Report the number of lines in the records below that contain the word "screenshot", and nothing more.

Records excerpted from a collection
-*-*-

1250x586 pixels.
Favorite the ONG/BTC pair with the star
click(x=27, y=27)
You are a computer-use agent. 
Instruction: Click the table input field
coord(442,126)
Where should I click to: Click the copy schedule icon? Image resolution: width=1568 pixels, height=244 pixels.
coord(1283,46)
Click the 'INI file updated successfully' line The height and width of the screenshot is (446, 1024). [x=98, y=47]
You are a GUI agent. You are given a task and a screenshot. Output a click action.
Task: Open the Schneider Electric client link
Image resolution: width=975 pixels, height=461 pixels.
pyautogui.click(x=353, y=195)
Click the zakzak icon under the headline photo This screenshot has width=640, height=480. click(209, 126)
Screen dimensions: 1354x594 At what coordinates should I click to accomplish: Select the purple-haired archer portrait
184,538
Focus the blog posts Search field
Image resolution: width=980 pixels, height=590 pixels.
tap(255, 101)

-*-*-

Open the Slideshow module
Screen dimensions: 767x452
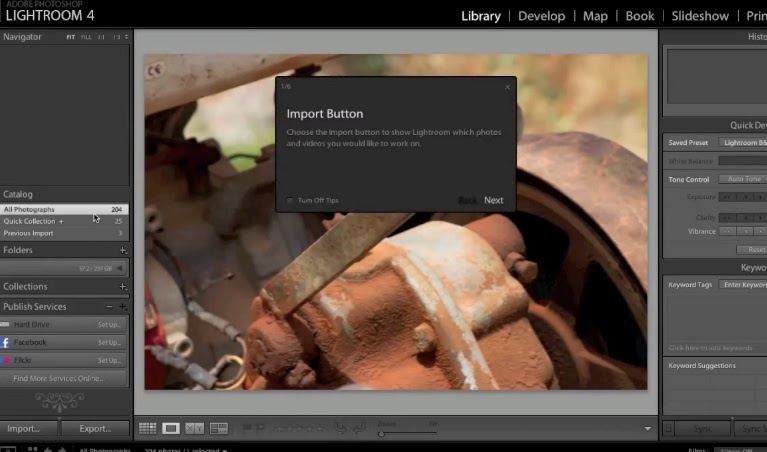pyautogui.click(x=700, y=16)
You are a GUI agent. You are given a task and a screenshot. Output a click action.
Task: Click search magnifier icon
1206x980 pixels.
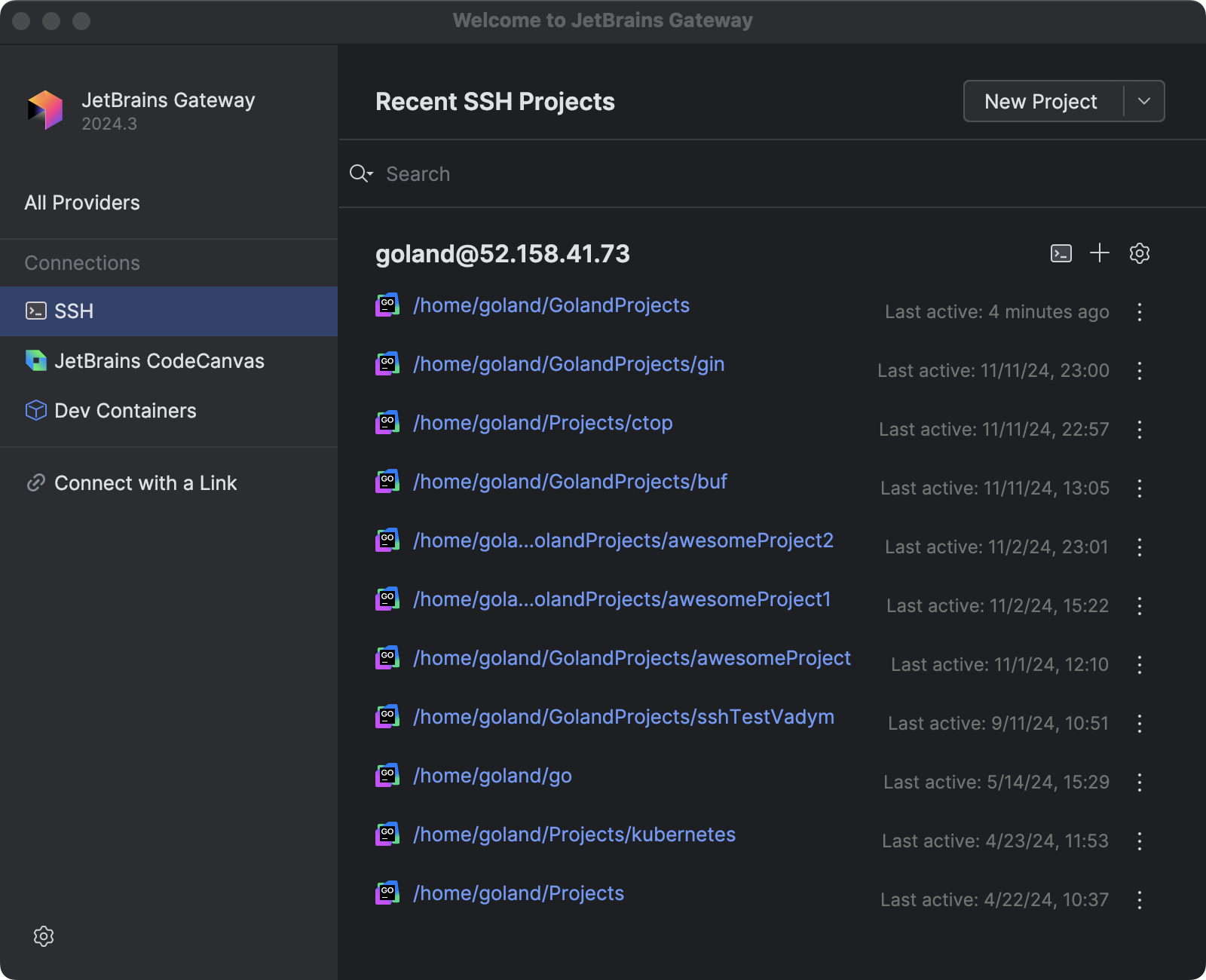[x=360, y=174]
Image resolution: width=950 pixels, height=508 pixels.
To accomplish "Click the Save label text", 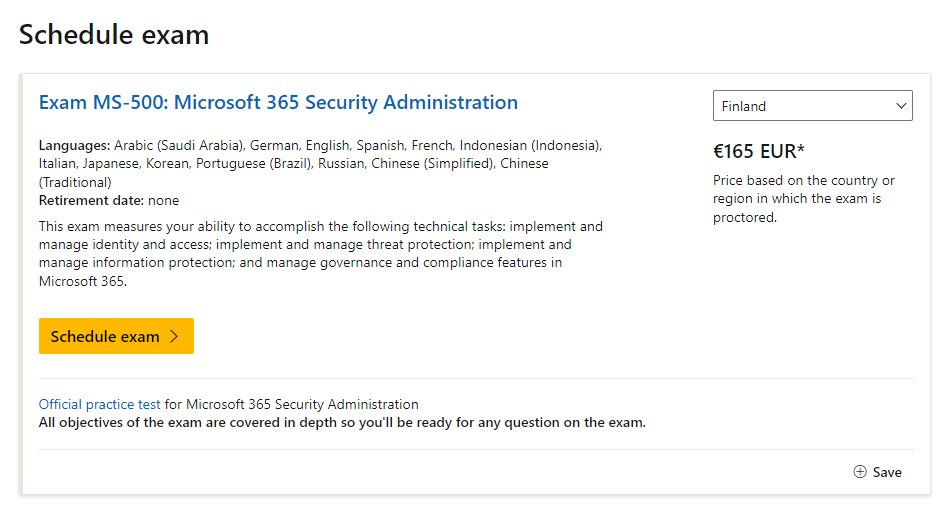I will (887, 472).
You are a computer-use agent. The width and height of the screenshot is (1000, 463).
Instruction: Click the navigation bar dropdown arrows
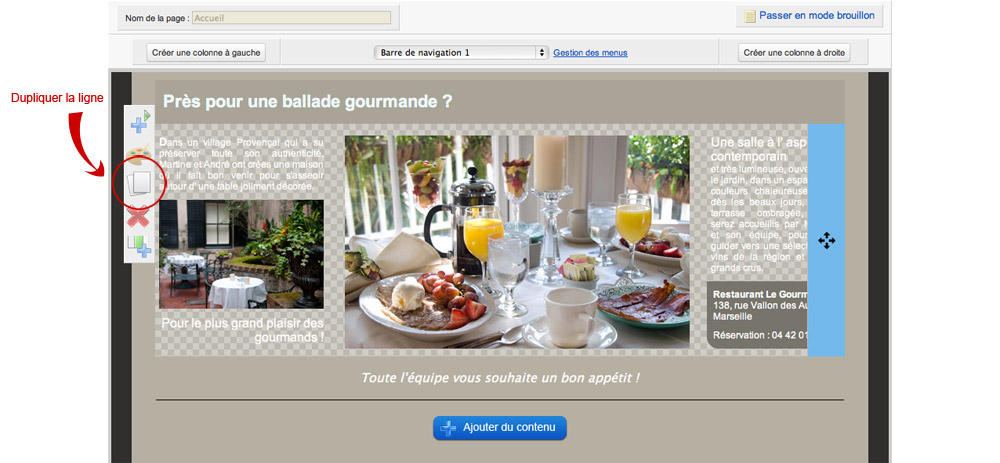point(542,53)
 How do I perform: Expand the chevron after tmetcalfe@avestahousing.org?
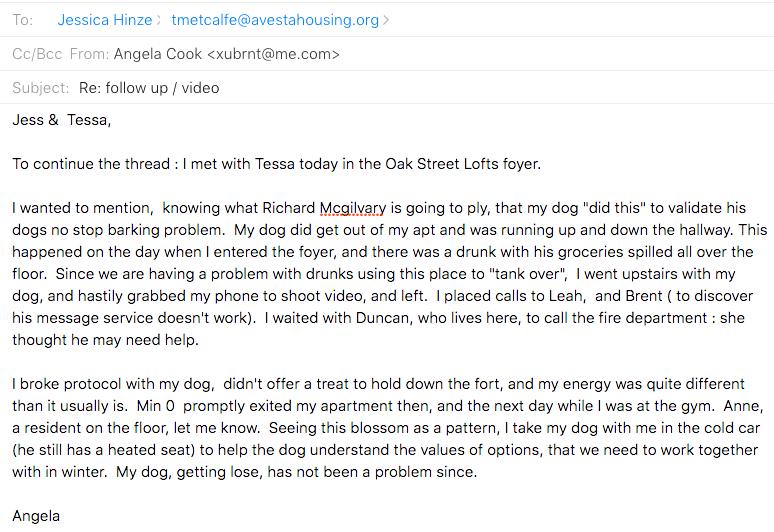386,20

-*-*-

• [RESULT OF THE EXERCISE]:
5